Making restaurant Web sites easier to stomach
Monday, August 15th, 2011As we Portlanders like to say, our town has more restaurants per capita than any city in the country except San Francisco. There is a corresponding density of that most enigmatic of Internet properties – the Really Bad Restaurant Web Site.
This was made painfully clear as I researched local eateries while preparing to entertain a guest from out of town. More often than not, I found myself served the standard fare – Flash intros (with the obligatory “skip intro” link and which don’t play on iPads or iPhones), graphics the size of an asteroid and which take more than 8 seconds to load, and menus buried so deeply I felt I had discovered buried treasure when they were finally found.

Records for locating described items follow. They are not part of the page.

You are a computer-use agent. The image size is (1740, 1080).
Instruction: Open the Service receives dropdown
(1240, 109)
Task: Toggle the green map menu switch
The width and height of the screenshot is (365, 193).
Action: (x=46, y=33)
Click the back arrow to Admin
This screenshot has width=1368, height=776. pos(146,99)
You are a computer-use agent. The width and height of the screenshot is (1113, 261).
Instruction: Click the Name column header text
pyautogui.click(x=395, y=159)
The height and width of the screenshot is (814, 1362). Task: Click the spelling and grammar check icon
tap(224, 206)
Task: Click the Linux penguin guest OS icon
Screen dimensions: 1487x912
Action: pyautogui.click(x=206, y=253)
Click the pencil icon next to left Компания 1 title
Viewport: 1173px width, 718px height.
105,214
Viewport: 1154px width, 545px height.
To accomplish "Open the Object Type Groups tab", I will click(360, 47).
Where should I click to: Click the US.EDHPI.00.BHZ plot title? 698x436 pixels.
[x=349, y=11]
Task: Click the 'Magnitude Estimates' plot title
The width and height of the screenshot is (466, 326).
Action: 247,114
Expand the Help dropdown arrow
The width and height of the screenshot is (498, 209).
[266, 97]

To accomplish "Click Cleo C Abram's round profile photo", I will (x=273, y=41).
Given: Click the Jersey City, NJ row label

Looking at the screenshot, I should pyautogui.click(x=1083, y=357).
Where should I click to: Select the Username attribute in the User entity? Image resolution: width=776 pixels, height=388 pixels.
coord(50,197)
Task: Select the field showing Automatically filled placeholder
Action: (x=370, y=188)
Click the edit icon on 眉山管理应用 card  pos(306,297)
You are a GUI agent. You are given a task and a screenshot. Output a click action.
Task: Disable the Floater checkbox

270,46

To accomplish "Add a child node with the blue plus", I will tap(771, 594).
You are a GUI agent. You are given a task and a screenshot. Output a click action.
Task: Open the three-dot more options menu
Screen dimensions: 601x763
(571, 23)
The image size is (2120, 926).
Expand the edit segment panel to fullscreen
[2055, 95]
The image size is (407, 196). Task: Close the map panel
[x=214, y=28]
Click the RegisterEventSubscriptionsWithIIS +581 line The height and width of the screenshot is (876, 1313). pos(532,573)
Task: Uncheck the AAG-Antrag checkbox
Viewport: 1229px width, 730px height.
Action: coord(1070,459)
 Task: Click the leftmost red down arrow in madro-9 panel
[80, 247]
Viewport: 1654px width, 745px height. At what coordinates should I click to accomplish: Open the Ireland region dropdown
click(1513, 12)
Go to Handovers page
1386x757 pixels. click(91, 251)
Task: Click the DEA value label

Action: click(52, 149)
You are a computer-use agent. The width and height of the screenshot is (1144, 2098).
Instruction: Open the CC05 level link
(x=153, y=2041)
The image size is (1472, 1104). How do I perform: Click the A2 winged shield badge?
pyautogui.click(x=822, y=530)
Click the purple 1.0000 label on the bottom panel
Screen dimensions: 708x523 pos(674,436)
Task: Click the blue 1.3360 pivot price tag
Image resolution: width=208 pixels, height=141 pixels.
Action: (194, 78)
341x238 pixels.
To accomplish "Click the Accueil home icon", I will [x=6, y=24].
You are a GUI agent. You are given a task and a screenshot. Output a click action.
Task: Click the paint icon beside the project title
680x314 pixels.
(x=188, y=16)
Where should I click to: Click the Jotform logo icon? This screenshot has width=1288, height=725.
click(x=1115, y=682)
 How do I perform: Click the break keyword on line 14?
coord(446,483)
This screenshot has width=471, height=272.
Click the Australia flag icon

Why are restaurant Web sites so astonishingly awful?
After all, it’s 2011, not 1999. The rest of the Web has abandoned splash pages with videos that auto-play and menus encased on 40MB PDF files that must be downloaded to be read. Why do restaurants – even upscale eateries that should have the means to afford quality interaction design – seemingly exist on a Web That Time Forgot?
In a recent article on Slate, Farhad Manjoo attempts to answer the question. His conclusion: most sites are run by chefs in their 50′s who don’t spend much time in front of a computer. They are often abetted in their ignorance by Web designers who are only too glad to feed their desires for sound beds and Flash-y-ness.
But other industries have site owners that don’t get much screentime and yet long ago abandoned the worst design practices. There’s one other essential reason why restaurant sites haven’t evolved.
It has to do with usability.
Restaurants conduct no actual business on their Web sites. You can buy shirts, pants or even cars online, but to get Grilled Duck Steak with Gnocchi you still have to head over to someone’s dining room.
Because restaurant Web sites don’t (directly) ring the cash registers, most haven’t awakened to the need to make their sites easy to use. That’s a big mistake, because about a third of reservations are made during times when a restaurant is closed. Mobile traffic is growing, so making sure your site downloads information to those devices easily is critical to capturing an ever-growing percentage of site traffic.
To have a successful Web site, restaurant owners should do the following:
Make menus easy to access – Have a page in your navigation labeled “menu”, and make it a Web page, not a PDF or a graphic. Feature specials on the home page. Show prices.
Design for mobile – A simple, easy to download user interface for mobile will help capture people who are looking for a meal on the spur of the moment.
Make contact information easy to find – have your Web designer create a Google map showing the restaurant location, and feature your phone number and address prominently
Make use of social media – you *are* using Facebook and Twitter to promote your restaurant, aren’t you?
Eliminate the Flash – Flash can’t be read by the diner who’s kicking back with her iPad. Flash content can’t be accessed by search engines. Get rid of the splash pages; remember that there’s a reason why every one of them has a “skip intro” link. Save the pizzazz for the dining room.